Saturday, January 30, 2016

Gimme Kimchi

When I first moved to the greater Portland area, I was thrilled to note that there were two Korean restaurants on the Portland peninsula. Seoul Kitchen, near city hall, I even reviewed on this blog. The second restaurant, whose name I forget but which was in the West End, near Sun Oriental Market, actually had better food (though inferior service). The details of their names and locations no longer matter, however, as Seoul Kitchen has gone out of business, and the second restaurant rebranded itself as Mi Sen, a "pan-Asian" noodle bar.

I was disappointed about that, but living as I do in the northern suburbs, I took solace in the continued existence of Chopsticks Restaurant in Yarmouth, a Japanese-Korean establishment. Like most such places in areas without a large Korean-American community, its menu was heavy on standard Japanese fare, with a scattering of Korean dishes. At least if I had a craving for yuk gye jang (spicy beef broth with clear noodles), I had a nearby place to sate it. So I was disappointed on a recent visit to find most of the Korean specialties, including the yuk gye jang, gone from the menu. I settled for the bibimbap (still tasty).

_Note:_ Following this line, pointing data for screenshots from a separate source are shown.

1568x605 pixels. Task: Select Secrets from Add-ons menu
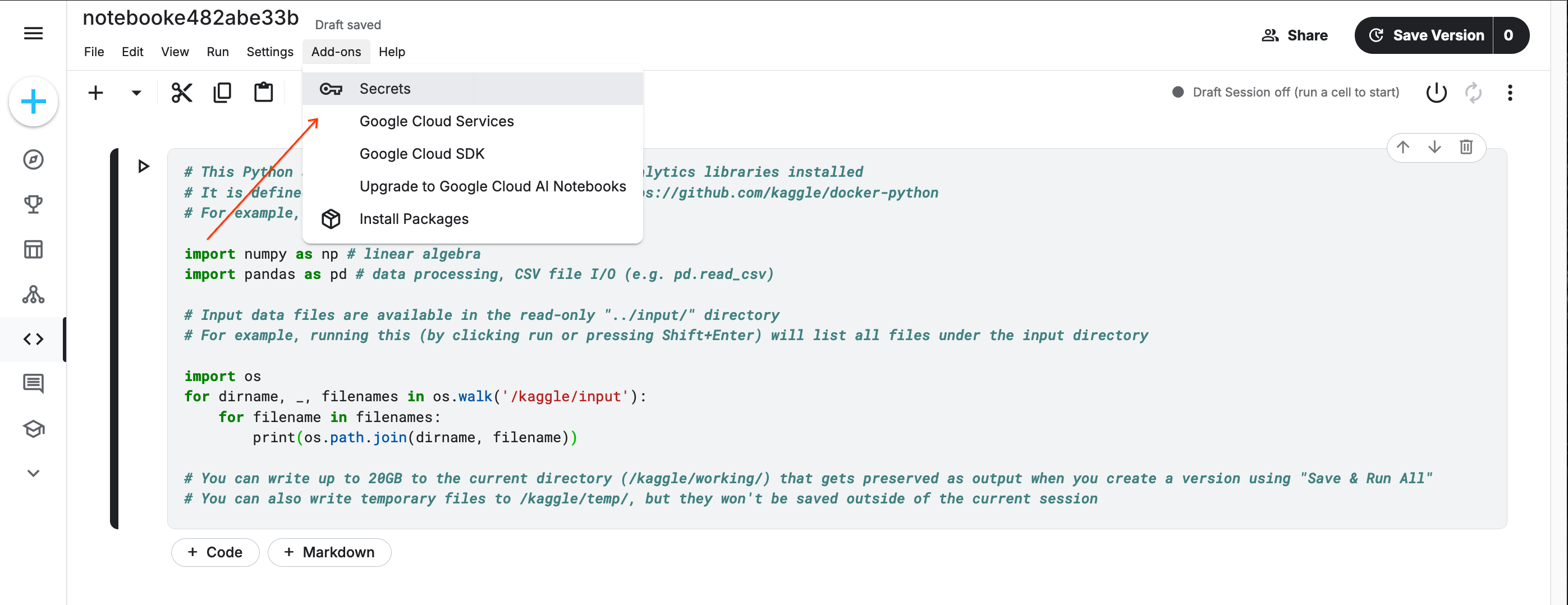384,89
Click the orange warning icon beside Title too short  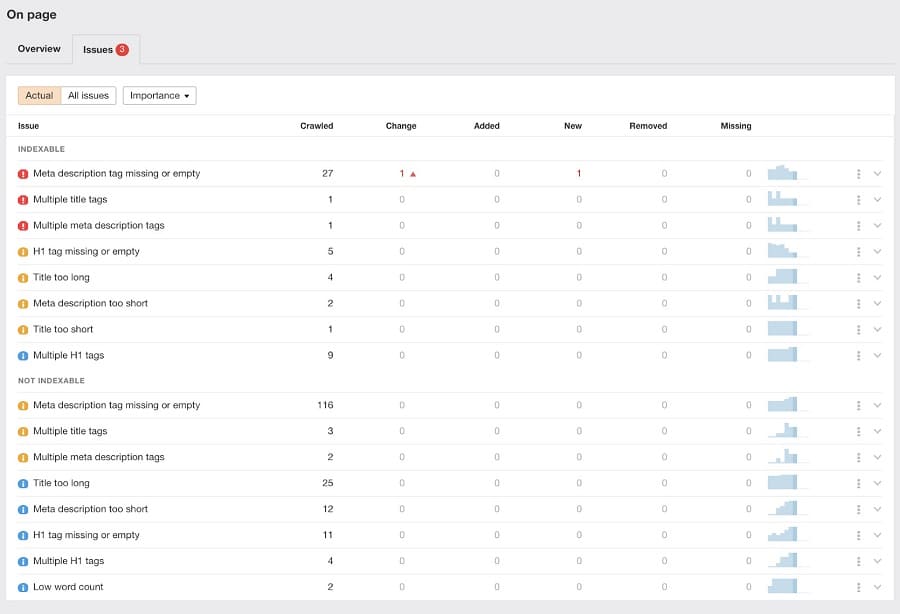point(24,330)
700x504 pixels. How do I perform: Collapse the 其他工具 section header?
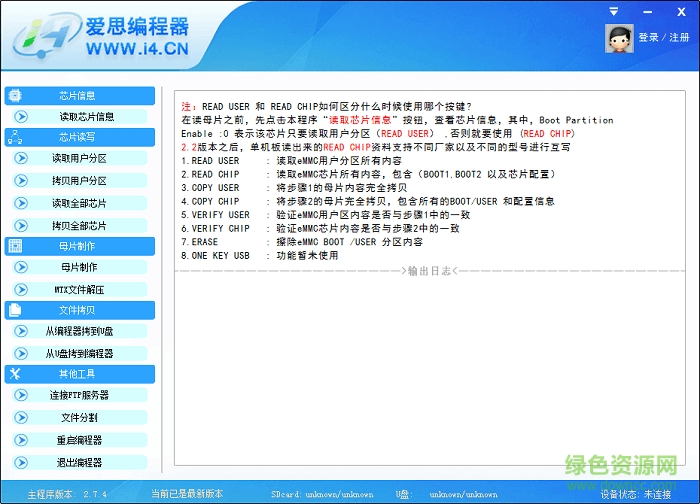click(x=79, y=374)
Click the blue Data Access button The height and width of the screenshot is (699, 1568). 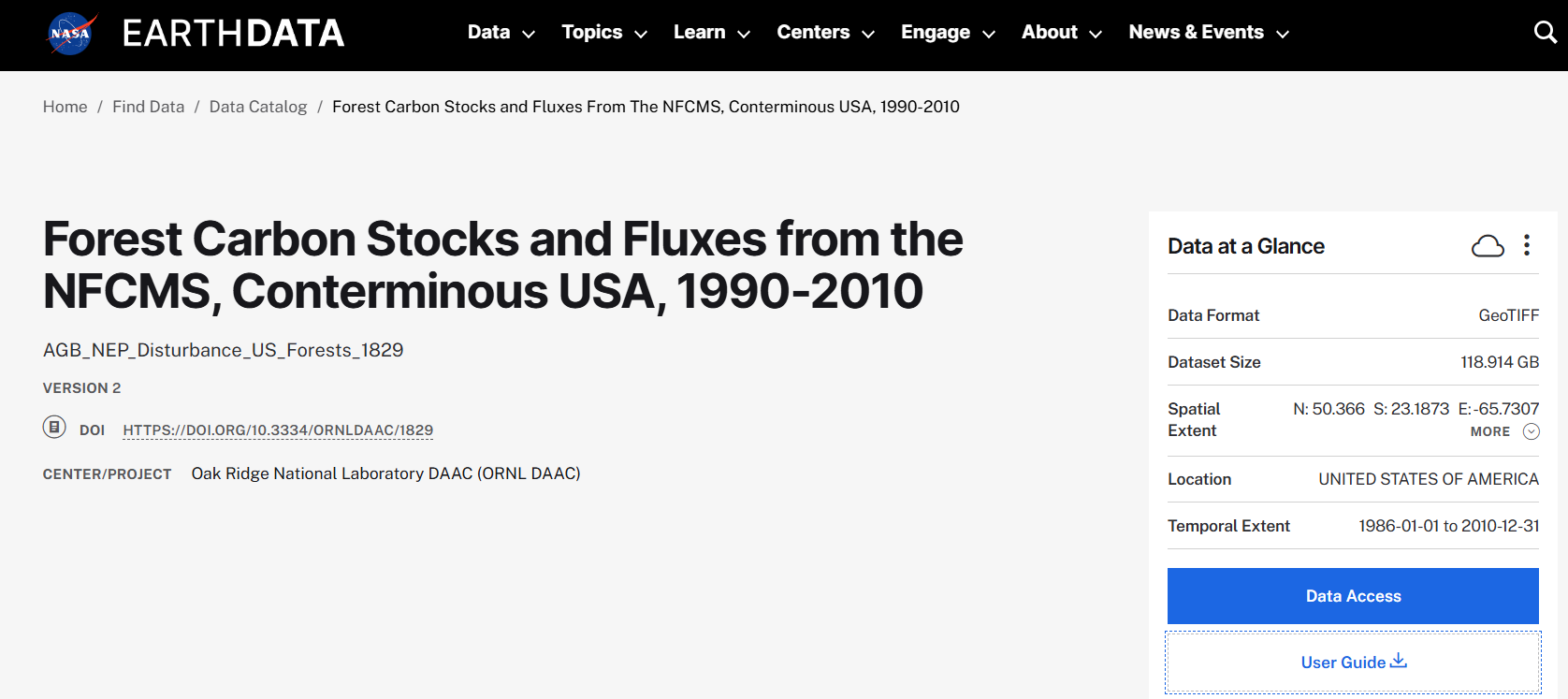[x=1353, y=596]
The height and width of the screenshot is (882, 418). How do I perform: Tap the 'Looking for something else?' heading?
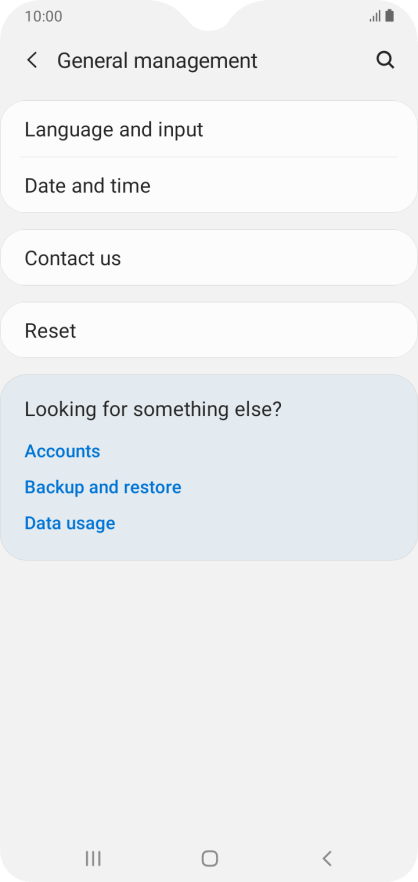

Before I launch into my complaint/analysis of the situation, let me mention in the interests of full disclosure, that I was have not been a frequent diner at any of these establishments. I blame my wife. The fiery, fermented flavors of Korean food, the enthusiastic use of fatty cuts of meat, offal, bony fish, and marine invertebrates, and the out-of-control, grandmotherly portions--all the things about it that bring me to ecstasy, that earned my love in my years living in Flushing, Queens--are emphatically not to her taste. I have had to sate my cravings occasionally, either on my own or in the company of my culinarily adventurous daughter. As a result, while I would not claim to be personally to blame for our region's lack of Korean food, my patronage was far from enough to help preserve what we had.

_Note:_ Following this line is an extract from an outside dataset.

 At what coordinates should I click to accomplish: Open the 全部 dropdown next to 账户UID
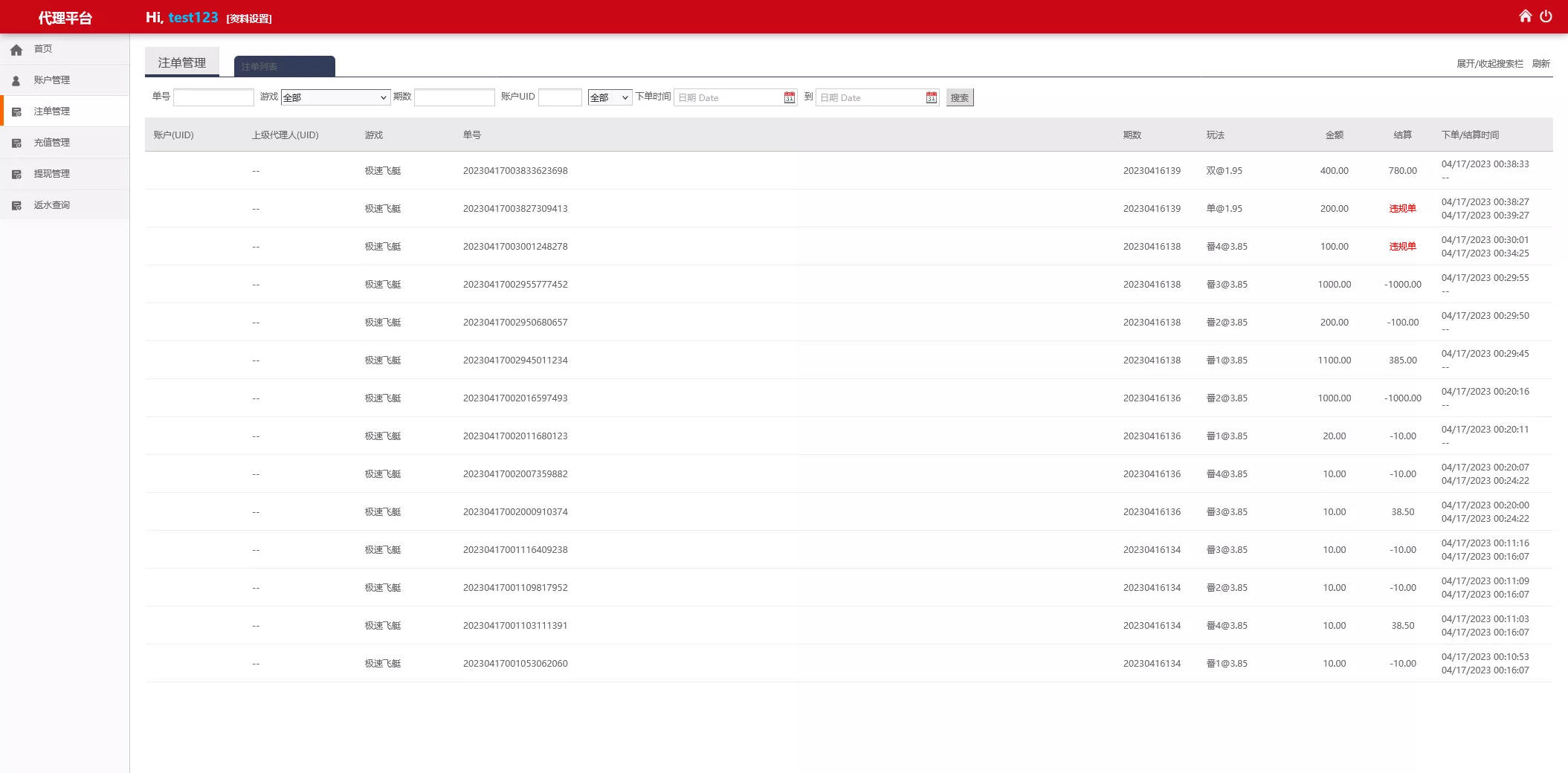(609, 97)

So why has Korean food not taken root in Portland? This is not an easy question to answer, because if one were to describe the style of the local chefs and restaurants at the vanguard of our burgeoning food scene, the description I gave earlier of the Korean palate--"fiery, fermented flavors ... enthusiastic use of fatty cuts of meat, offal, bony fish, and marine invertebrates"--fits that scene to a tee. Nor are Korean ingredients and techniques wholly absent from the menus of such places. In a pinch, a half dozen wild Maine oysters with kimchi ice at Eventide will remind me of what I miss, if I can fight my way through the crowds of tourists. Under the same ownership, and for the time being more accessibly, The Honey Paw enthusiastically plunders the cuisines of East Asia, Southeast Asia, and Latin America for inspiration, and more often than not executes with sublime results. Across the street at the EastEnder, the pork belly burger with gochujang mayo is delicious. And just as restaurants in Japan have been doing in recent years, Masa Miyake has been drawing on Korean cookery to enliven the flavors at his restaurants to great effect. If you want to bring some of that flavor home, at the Portland Farmers Market, the fellows at Thirty Acre Farm make a credible kimchi (though the selection of spicy pickled vegetables at Sun Market is still far more extensive).

If you know even a little bit about the last hundred years of Korean history, then you know that both Japan and the United States have had an overtly colonial relationship with that nation. And so as reassuring as the contributions of Korean gastronomy to the menus of some of our city's best (and most expensive) restaurants have been, this is all more than a little problematic. A little kimchi here, a little gochujang there, feels adventurous and "exotic" to the overwhelmingly white restaurant-going public. Mixing that gochujang with some raw skate wing (complete with cartilage), serving up the local crab raw and fermented, putting some blood sausage and intestines together with the kimchi into a hearty stew--that's all just a touch too "out there" for our supposedly adventurous eaters.

Or is it? The restaurant business is notoriously fickle. Margins are thin, and the slightest perturbation can send a formerly successful eatery into a downward spiral. Perhaps it is not that Portland is not ready for Korean food, but that we have had bad luck with the restaurants that have tried so far, into which I am reading too much. If any aspiring Korean-American restaurateurs are looking to open up in a place where the market for their cuisine is wide open, consider Portland, Maine. Publicize your opening well, and don't be surprised if some guy shows up with his eight-year-old daughter in tow, ready to order the soondae gook.